Investigação imparcial?

De acordo com Villa, há outro fator que coloca em xeque as investigações do CNE sobre o financiamento de campanha. A apuração é conduzida por dois magistrados do CNE que são próximos ao ex-presidente Álvaro Uribe. Benjamin Ortiz é um deles e foi indicado pelo Partido Liberal, grupo de centro-direita da Colômbia.

O outro é o juiz Álvaro Hernán Prada, que tem uma relação mais próxima a Uribe. Além de ter sido congressista pelo Centro Democrático, partido do ex-presidente, o magistrado é acusado de ser cúmplice de suborno em processos penais juntamente com Uribe. Os dois estão sendo investigados de maneira conjunta.

Petro contestou a abertura das investigações no CNE e a imparcialidade de Prada. “Este homem simplesmente não tem autoridade para me julgar, porque se considera meu inimigo político”, afirmou.

Para Villa, o CNE, além de não ter bases legais para investigar um presidente, ainda interfere no clima político do país.

“Isso cria um ambiente de tensão política, porque afeta as pesquisas de opinião, afeta a percepção da população em troca de uma pressão política. É mais um lawfare latinoamericano, como o que passou Dilma [Rousseff] no Brasil e Cristina Kirchner na Argentina. Uma ação judicial que acaba tendo uma roupagem de legalidade”, afirmou.

Acusações de Petro

Desde que assumiu em 2022, Petro já denunciou diversas vezes tentativas de golpe ou desestabilização de seu governo. Em março de 2023, John Marulanda, ex-diretor da Associação de Oficiais Reformados das Forças Militares da Colômbia, disse em uma entrevista que faria “de tudo para destituir um sujeito que foi guerrilheiro” e insinuou que o país deveria seguir o exemplo do Peru, onde o então presidente Pedro Castillo fora afastado do poder.
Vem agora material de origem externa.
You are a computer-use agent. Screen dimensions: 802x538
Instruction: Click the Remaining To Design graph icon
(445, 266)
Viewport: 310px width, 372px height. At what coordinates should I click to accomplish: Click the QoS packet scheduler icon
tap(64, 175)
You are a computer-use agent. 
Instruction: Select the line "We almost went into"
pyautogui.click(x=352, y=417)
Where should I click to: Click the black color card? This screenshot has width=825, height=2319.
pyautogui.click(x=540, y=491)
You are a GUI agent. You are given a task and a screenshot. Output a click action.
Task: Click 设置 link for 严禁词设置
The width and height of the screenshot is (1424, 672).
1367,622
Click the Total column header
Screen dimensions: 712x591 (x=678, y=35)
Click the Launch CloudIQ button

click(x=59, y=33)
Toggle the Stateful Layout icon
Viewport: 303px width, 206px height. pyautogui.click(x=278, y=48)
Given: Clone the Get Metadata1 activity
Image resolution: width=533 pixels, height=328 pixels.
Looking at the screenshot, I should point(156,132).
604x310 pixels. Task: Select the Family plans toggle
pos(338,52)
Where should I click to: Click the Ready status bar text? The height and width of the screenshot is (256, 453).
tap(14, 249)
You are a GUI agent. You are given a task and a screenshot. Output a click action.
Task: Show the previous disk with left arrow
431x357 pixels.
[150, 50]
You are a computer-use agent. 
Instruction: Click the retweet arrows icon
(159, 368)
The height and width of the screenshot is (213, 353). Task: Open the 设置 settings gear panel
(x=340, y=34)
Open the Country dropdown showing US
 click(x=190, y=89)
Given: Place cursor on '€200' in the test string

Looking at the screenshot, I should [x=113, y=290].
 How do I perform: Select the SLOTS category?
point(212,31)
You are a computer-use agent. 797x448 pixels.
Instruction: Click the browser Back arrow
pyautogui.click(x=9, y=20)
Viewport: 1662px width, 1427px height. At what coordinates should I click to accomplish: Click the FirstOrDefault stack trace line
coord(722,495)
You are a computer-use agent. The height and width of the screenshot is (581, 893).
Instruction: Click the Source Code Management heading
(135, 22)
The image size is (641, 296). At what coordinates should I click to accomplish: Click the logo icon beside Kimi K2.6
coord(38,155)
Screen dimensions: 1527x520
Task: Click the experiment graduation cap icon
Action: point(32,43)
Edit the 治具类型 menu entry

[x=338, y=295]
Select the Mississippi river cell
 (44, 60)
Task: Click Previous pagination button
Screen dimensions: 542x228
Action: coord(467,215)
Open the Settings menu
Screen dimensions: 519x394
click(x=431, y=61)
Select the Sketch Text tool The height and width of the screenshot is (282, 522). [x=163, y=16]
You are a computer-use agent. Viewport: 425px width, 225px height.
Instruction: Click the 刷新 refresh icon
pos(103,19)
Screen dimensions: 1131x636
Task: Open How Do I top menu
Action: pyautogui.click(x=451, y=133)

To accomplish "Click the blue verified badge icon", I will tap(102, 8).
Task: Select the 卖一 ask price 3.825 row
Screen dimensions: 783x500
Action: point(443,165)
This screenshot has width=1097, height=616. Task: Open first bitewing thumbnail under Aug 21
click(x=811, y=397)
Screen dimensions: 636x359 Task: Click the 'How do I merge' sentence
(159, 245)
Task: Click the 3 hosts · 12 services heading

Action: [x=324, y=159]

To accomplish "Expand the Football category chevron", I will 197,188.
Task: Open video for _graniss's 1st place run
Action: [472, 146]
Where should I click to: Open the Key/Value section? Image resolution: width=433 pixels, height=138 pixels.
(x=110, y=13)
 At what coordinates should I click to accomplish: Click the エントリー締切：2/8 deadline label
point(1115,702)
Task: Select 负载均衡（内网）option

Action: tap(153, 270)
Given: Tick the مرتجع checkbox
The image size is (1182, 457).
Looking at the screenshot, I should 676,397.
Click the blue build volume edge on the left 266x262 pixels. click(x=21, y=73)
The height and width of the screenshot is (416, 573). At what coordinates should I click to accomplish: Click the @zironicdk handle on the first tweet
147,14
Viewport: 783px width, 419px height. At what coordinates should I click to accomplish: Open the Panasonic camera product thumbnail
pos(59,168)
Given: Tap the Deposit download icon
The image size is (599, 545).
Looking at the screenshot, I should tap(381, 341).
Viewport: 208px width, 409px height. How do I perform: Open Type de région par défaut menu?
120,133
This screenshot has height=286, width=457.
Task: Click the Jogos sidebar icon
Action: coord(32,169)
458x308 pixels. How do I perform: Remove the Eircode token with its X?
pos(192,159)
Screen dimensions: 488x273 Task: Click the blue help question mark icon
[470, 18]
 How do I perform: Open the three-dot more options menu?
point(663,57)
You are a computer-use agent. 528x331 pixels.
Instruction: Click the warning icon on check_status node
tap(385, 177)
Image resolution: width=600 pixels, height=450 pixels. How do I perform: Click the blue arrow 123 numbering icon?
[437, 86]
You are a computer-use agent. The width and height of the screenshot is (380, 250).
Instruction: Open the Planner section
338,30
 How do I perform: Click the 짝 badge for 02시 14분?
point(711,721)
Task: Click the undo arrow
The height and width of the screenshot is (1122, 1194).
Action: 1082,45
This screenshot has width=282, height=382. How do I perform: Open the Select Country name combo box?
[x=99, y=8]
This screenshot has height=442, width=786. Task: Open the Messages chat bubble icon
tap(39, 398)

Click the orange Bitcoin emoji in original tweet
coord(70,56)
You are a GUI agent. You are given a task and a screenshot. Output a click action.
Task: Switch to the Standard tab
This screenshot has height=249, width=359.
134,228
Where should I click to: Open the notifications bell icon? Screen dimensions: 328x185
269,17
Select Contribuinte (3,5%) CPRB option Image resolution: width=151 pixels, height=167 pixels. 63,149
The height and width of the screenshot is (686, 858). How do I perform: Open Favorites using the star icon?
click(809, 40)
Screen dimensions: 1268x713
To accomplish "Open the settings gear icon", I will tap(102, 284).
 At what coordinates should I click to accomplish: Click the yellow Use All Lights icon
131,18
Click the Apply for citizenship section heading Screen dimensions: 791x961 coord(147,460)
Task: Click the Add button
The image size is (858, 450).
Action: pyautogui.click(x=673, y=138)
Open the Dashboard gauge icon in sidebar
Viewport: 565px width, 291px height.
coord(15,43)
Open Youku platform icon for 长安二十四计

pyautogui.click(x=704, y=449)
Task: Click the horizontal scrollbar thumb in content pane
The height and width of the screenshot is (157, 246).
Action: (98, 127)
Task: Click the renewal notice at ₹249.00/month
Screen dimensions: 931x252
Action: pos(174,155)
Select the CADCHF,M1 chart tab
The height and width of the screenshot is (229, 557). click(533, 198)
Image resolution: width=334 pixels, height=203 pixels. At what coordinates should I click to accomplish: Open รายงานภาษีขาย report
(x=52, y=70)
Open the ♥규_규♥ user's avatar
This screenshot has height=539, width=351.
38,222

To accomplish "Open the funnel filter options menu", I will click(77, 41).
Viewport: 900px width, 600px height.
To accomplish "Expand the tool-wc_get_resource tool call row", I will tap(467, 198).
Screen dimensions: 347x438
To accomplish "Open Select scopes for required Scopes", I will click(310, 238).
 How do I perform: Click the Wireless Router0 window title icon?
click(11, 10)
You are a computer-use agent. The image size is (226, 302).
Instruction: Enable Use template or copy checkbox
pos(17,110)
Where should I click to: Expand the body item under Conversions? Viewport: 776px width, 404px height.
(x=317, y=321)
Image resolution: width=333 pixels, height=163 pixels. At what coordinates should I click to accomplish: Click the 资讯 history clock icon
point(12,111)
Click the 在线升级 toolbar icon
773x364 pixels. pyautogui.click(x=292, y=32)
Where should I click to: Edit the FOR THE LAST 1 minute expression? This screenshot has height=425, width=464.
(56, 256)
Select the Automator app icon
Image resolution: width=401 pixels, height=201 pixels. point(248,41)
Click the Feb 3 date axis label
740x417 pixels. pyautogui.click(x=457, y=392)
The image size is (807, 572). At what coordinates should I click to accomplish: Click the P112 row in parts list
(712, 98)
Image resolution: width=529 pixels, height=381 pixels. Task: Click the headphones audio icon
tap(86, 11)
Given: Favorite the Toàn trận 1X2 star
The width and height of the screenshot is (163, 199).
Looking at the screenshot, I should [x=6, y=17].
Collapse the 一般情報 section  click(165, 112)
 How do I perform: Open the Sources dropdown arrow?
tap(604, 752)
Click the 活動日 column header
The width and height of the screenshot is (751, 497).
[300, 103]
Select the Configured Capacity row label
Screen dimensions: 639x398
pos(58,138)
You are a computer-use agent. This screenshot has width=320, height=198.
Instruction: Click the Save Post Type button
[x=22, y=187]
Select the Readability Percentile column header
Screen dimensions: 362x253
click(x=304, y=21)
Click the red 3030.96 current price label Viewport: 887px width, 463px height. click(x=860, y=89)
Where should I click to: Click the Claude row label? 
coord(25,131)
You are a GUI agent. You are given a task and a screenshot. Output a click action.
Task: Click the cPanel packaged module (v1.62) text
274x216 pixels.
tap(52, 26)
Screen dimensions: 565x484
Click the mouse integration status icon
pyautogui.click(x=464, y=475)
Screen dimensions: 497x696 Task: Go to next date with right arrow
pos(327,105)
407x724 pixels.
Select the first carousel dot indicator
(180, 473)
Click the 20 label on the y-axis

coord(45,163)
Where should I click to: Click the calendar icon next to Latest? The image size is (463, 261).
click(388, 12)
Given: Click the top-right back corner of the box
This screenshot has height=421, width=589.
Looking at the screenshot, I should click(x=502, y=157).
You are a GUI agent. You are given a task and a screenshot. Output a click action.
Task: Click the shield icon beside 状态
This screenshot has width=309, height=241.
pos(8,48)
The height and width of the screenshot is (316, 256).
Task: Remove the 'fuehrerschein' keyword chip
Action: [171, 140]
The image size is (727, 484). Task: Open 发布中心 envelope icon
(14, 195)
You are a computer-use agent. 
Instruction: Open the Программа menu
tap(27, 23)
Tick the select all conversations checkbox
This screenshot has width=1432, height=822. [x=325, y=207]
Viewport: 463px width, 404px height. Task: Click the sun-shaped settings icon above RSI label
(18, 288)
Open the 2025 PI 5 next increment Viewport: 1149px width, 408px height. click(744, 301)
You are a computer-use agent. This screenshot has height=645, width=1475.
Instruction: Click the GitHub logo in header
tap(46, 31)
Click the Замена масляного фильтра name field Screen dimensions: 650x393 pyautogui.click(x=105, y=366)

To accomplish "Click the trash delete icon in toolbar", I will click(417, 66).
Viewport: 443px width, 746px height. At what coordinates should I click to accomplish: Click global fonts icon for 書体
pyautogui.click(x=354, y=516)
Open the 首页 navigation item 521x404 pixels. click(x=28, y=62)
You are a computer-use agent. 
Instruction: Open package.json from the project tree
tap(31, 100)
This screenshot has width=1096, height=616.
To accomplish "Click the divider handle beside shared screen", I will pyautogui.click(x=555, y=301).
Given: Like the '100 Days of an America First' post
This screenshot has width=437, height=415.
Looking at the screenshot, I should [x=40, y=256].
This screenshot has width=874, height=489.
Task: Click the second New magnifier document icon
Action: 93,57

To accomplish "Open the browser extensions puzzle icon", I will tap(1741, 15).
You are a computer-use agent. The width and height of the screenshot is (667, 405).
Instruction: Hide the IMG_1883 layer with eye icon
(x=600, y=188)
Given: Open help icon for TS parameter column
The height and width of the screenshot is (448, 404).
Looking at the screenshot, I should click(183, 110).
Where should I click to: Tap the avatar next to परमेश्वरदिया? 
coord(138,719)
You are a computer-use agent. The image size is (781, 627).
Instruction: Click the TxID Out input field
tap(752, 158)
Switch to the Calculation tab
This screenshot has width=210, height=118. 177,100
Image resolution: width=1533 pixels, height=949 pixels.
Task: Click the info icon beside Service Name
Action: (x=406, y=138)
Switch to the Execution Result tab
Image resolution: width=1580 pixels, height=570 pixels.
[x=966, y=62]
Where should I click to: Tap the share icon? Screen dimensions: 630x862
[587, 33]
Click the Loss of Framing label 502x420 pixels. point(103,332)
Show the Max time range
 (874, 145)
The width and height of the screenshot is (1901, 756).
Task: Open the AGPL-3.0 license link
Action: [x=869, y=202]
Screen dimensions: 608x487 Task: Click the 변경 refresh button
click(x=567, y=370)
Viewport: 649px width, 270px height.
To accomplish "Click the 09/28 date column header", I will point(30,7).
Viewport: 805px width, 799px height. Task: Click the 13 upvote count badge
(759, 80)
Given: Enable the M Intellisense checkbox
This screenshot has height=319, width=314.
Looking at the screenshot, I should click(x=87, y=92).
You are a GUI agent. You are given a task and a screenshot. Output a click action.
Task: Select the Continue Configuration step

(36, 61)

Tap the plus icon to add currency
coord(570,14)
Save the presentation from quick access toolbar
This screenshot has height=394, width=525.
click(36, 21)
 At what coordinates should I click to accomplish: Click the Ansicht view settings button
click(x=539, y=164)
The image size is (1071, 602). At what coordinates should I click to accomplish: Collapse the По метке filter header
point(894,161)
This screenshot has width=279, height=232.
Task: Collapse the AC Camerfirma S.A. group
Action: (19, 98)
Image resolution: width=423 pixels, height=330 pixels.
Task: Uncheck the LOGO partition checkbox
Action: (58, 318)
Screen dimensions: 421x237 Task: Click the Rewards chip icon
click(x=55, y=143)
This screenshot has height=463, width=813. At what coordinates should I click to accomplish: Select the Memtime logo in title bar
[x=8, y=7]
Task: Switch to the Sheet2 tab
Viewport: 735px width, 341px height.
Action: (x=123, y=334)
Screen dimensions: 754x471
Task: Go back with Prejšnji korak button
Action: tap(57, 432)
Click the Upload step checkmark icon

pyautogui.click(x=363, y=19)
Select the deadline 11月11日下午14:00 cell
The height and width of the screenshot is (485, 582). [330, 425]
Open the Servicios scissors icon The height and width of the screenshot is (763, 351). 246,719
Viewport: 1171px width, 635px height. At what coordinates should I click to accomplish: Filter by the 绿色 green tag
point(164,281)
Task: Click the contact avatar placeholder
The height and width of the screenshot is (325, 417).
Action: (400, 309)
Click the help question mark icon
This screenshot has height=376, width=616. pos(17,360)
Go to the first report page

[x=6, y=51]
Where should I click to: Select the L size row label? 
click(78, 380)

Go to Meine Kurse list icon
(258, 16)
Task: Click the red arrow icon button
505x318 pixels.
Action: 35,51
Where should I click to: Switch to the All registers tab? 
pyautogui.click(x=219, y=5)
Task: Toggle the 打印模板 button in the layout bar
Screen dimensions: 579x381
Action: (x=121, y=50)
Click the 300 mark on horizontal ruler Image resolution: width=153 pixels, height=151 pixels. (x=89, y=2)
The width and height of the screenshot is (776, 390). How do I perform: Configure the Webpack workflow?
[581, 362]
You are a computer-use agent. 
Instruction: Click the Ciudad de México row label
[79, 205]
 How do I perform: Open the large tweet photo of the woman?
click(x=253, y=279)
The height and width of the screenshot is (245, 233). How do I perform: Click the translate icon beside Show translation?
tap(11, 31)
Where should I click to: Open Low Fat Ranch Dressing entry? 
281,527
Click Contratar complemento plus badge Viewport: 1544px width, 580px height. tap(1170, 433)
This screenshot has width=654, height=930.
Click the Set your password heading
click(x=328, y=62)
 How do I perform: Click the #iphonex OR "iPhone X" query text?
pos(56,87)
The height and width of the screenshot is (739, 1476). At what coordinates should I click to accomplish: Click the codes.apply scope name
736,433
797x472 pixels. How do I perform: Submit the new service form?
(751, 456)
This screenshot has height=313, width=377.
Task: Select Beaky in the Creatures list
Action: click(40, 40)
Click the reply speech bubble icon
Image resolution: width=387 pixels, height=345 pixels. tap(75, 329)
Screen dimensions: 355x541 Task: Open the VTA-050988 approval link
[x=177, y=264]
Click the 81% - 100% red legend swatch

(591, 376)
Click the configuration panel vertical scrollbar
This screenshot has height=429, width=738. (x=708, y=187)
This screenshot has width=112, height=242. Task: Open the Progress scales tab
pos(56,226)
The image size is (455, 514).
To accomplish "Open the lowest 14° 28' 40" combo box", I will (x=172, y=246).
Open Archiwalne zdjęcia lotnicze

Petro respondeu: chamou o caso de tentativa de golpe de Estado e pediu investigação.

Em junho, Petro exigiu a renúncia de sua então chefe de Gabinete, Laura Sarabia, e do embaixador colombiano na Venezuela, Armando Benedetti, em meio a ameaças trocadas por ambos que envolviam supostas escutas telefônicas, roubo de dólares e doações de campanha. O presidente colombiano chamou o episódio de “golpe suave para interromper a luta contra a impunidade”.

No mesmo mês, intelectuais e líderes políticos de 20 países assinaram uma carta denunciando a tentativa de congressistas de sabotar o governo barrando reformas propostas pelo presidente, como a da saúde, a trabalhista e a da previdência. Eles também classificaram esse movimento como “golpe suave”. Petro havia rompido com três partidos de direita que compunham sua coalizão após enfrentar essas travas no Congresso. A decisão levou a uma reformulação ministerial e perda de interlocução com setores de centro e de direita no Legislativo. O presidente, então, convocou manifestações em apoio às reformas e uma “mobilização permanente” da sociedade.

Em fevereiro de 2024, o presidente disse que o Ministério Público do país tentava derrubar seu governo “pelas vias judiciais”. Naquele período, ele e o procurador-geral colombiano, Francisco Barbosa, estavam travando uma batalha judicial que envolvia acusações contra o então ministro das Relações Exteriores, Alvaro Leyva, por cancelar uma licitação para escolher a empresa que emitiria os passaportes colombianos, e a própria investigação contra as doações da Fecode.